Exercise details: Copy out the entire essay on old cemeteries and Westminster Abbey below, word for word.

Source document:
-=-=-

I love cemeteries. Not modern cemeteries so much — they feel too sad, too fresh and recent. I’m happy in old, old cemeteries with elaborate sculptures and tombs and overgrown plantings. Places like Père Lachaise, Montmartre Cemetery, and the Catacombs in Paris, the Unitarian Church’s cemetery in Charleston, Lafayette Cemetery #1 in New Orleans, or any little cemetery in downtown Boston…these places can combine the history of a museum, the greenery of a botanical garden, and the peacefulness of a stroll in the park.
In the US, we’ve got plenty of space and only a few hundred years of European-style burials to contend with, but Paris and London both faced serious issues with the number of dead people piling up (literally) in their cities by the 18th century. By the late 1700s, people had been living and dying in the same place for a long, long time. Things got pretty bad…so bad that I can’t bring myself to give you the details before breakfast. Suffice it to say: in the late 1700s in Paris, all church cemeteries were condemned and all burials were transferred to tunnels under the city, known as the Catacombs, and to larger pieces of land in what were then the suburbs of Paris. London also moved their churchyard cemeteries to larger, suburban cemeteries, but then they sort of forgot about them and most became overgrown and underloved.
Forgotten, that is, except for one London cemetery, the biggest and baddest of them all, which isn’t really a cemetery but a church. Westminster Abbey is a working church, providing services like communion and marriage of royal family members, but it’s also the final resting place of many notable English people, including just about all of the (recoverable) former Kings and Queens.
Westminster Abbey does not allow photography inside the Abbey itself, but you’re free to roam around all the nooks and crannies of the individual chapels, rooms, and the gardens (gardens are only open between Tuesday and Thursday) for as long as you want. It’s an overwhelming place. Not only is the building itself amazing, but the people interned there are a humbling and impressive bunch. I felt incredibly moved. When are you ever going to be in a room with Charles Darwin, Isaac Newton, Charles Dickens, Robert Browning, Dr. Livingstone, Handel, Chaucer, Tennyson, and a whole range of Richards, Henrys, Elizabeths, and Edwards? Where else could you be surrounded by all the firsts of a country, including the founders of the Massachusetts Bay Colony? Never mind the fact that they’re dead!

-=-=-

Data provided:
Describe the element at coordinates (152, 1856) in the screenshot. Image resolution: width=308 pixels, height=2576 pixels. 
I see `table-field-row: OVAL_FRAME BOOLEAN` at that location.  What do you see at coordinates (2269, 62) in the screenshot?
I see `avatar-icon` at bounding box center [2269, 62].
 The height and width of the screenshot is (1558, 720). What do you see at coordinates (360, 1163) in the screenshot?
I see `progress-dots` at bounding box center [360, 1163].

-=-=-

Exercise result:
I love cemeteries. Not modern cemeteries so much — they feel too sad, too fresh and recent. I’m happy in old, old cemeteries with elaborate sculptures and tombs and overgrown plantings. Places like Père Lachaise, Montmartre Cemetery, and the Catacombs in Paris, the Unitarian Church’s cemetery in Charleston, Lafayette Cemetery #1 in New Orleans, or any little cemetery in downtown Boston…these places can combine the history of a museum, the greenery of a botanical garden, and the peacefulness of a stroll in the park.
In the US, we’ve got plenty of space and only a few hundred years of European-style burials to contend with, but Paris and London both faced serious issues with the number of dead people piling up (literally) in their cities by the 18th century. By the late 1700s, people had been living and dying in the same place for a long, long time. Things got pretty bad…so bad that I can’t bring myself to give you the details before breakfast. Suffice it to say: in the late 1700s in Paris, all church cemeteries were condemned and all burials were transferred to tunnels under the city, known as the Catacombs, and to larger pieces of land in what were then the suburbs of Paris. London also moved their churchyard cemeteries to larger, suburban cemeteries, but then they sort of forgot about them and most became overgrown and underloved.
Forgotten, that is, except for one London cemetery, the biggest and baddest of them all, which isn’t really a cemetery but a church. Westminster Abbey is a working church, providing services like communion and marriage of royal family members, but it’s also the final resting place of many notable English people, including just about all of the (recoverable) former Kings and Queens.
Westminster Abbey does not allow photography inside the Abbey itself, but you’re free to roam around all the nooks and crannies of the individual chapels, rooms, and the gardens (gardens are only open between Tuesday and Thursday) for as long as you want. It’s an overwhelming place. Not only is the building itself amazing, but the people interned there are a humbling and impressive bunch. I felt incredibly moved. When are you ever going to be in a room with Charles Darwin, Isaac Newton, Charles Dickens, Robert Browning, Dr. Livingstone, Handel, Chaucer, Tennyson, and a whole range of Richards, Henrys, Elizabeths, and Edwards? Where else could you be surrounded by all the firsts of a country, including the founders of the Massachusetts Bay Colony? Never mind the fact that they’re dead!